HALAMAN =
MENGUKUR KEMISKINAN
“When you can measure
what you are speaking about, and express it in numbers, you know something
about it, when you cannot express it in numbers, your knowledge is of a meager
and unsatisfactory kind; it may be the beginning of knowledge, but you have scarcely,
in your thoughts advanced to the stage of science.” William Thompson (Lord
Kelvin).
Kemiskinan
adalah kebalikan atau lawan dari tujuan asasi pembangunan yang dilakukan oleh
semua negara dan bangsa di dunia: kesejahteraan. Karena itu, kemiskinan telah
menjadi musuh global yang harus diperangi oleh komunitas internasional termasuk
kita, Indonesia. Singkat kata, kemiskinan harus dienyahkan dari muka bumi.
Genderang
perang melawan kemiskinan secara global telah ditabuh oleh komunitas
internasional lebih dari satu dekade yang lalu. Pada September 2000, melalui
sebuah konsensus yang disebut sebagai Tujuan Pambangunan Millenium atau Millenium
Development Goals (MDGs), semua negara anggota Perserikatan
Bangsa-Bangsa (PBB) telah mufakat untuk menempatkan pemberantasan (eradication)
kemiskinan sebagai tujuan nomor satu dari tujuan pembangunan global di abad 21.
Secara spesifik, tujuan ini dirumuskan sebagai upaya mengurangi jumlah penduduk
miskin dunia saat itu hingga hanya tinggal setengahnya di 2015.
Di Indonesia,
perang terhadap kemiskinan telah dikumandangkan secara eksplisit sejak republik
ini lahir. Dalam pembukaan Undang-Undang Dasar Negara Republik Indonesia tahun
1945, para founding fathers kita secara tegas telah
menyebutkan bahwa salah satu tujuan pokok dari pembangunan nasional adalah
terwujudnya kesejahteraan umum bagi seluruh rakyat Indonesia. Dan, tujuan ini
hanya akan terwujud jika tak ada lagi penduduk negeri ini yang hidup dalam
belenggu kemiskinan.
Untuk
memenangkan pertarungan melawan kemiskinan, satu hal yang harus dilakukan
adalah mendefinisikan kemiskinan tersebut secara eksplisit dan mengukurnya.
Dari pengukuran kemiskinan akan diperoleh ragam statistik (data) kemiskinan
yang dapat menjelaskan tentang berbagai hal, seperti siapa si miskin (profile)

DATA YANG TERSEDIA =
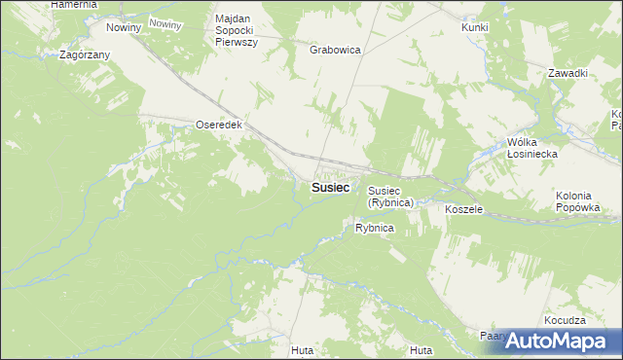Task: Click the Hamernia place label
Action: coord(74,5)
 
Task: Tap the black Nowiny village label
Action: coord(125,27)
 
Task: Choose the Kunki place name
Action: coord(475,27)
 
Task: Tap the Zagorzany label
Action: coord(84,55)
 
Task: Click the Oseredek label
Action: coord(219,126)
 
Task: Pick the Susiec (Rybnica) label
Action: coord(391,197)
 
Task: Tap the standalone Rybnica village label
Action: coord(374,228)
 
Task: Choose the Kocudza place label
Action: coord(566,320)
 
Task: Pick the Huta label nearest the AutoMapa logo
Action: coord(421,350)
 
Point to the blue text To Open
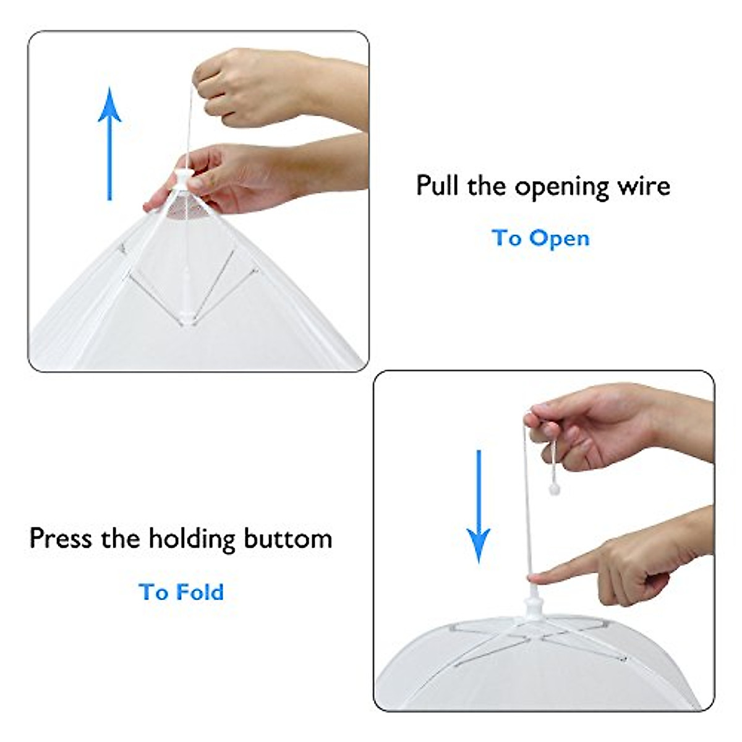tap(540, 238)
==
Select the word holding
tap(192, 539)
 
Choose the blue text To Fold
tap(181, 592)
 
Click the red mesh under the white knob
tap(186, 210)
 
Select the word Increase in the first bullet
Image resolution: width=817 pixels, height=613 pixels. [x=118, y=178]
---
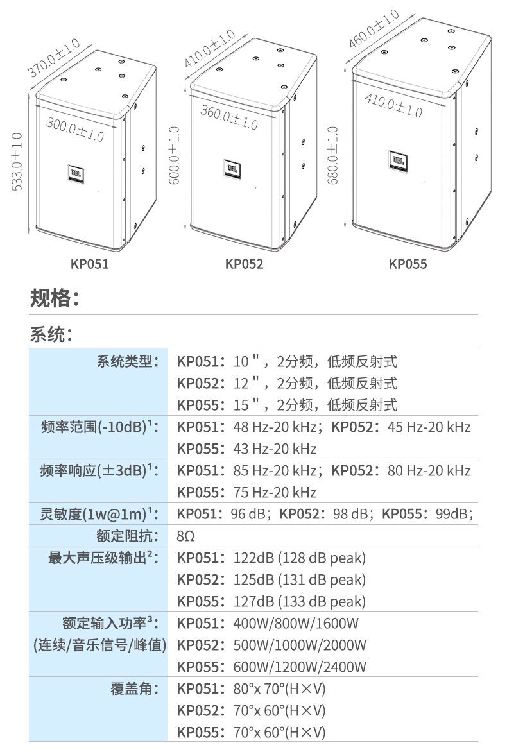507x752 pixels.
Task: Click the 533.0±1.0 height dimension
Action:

SOAL LATIHAN =
a - Terjemahkan kalimat "Singkat kata, kemiskinan harus dienyahkan dari muka bumi." dari teks tentang mengukur kemiskinan ke dalam bahasa Inggris.
b - Menurut teks tentang mengukur kemiskinan, pada bulan dan tahun berapa semua negara anggota PBB bermufakat menjadikan pemberantasan kemiskinan sebagai tujuan nomor satu pembangunan global?

JAWABAN =
a - In short, poverty must be eradicated from the face of the earth.

b - September 2000.